| Description of the task |
Exclude pictures; retype the lines below from the line containing "Task: Click the add" through the end of the records, both ends kept.

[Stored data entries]
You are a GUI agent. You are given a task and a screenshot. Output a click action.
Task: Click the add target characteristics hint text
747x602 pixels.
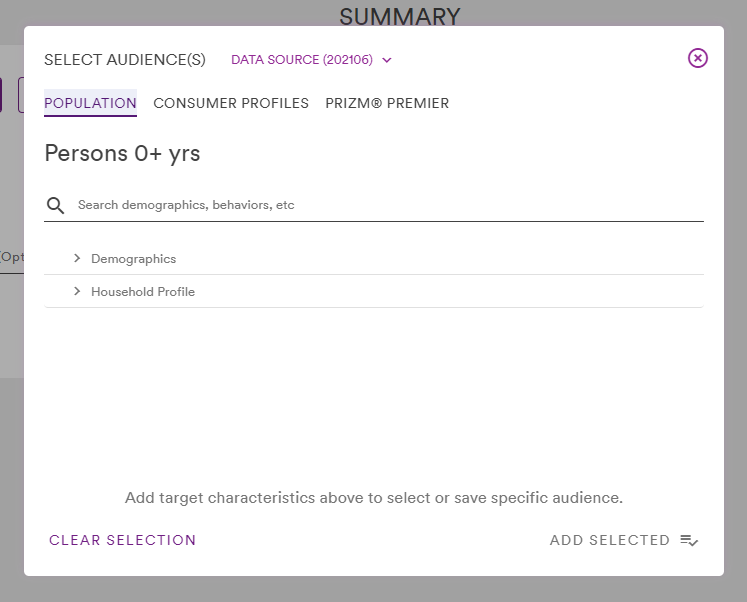[x=374, y=498]
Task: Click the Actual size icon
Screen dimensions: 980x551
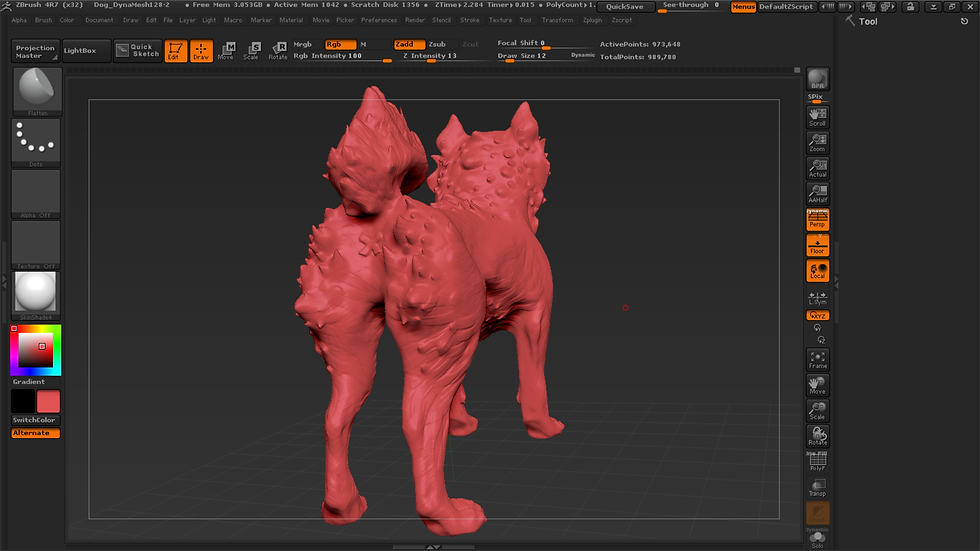Action: (818, 168)
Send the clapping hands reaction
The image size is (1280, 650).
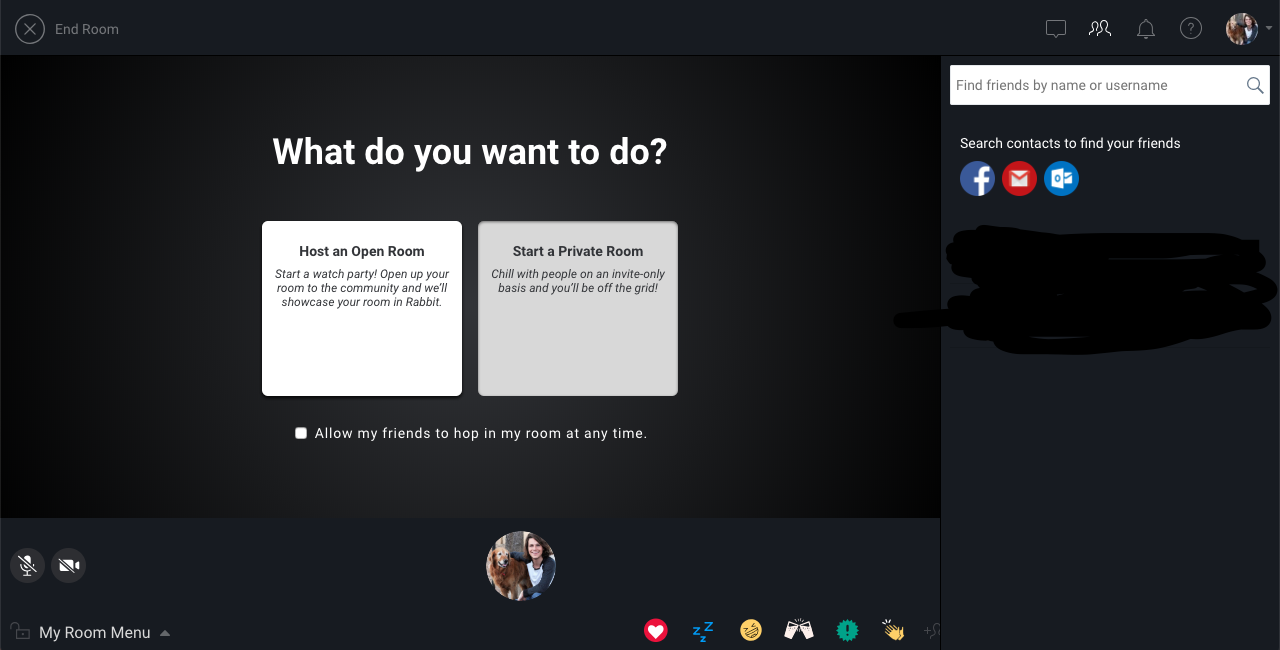click(x=893, y=630)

| Response |
Task: Click the add target characteristics hint text
747x602 pixels.
[x=374, y=498]
Task: Click the Actual size icon
Screen dimensions: 980x551
Action: (818, 168)
Send the clapping hands reaction
The image size is (1280, 650).
click(x=893, y=630)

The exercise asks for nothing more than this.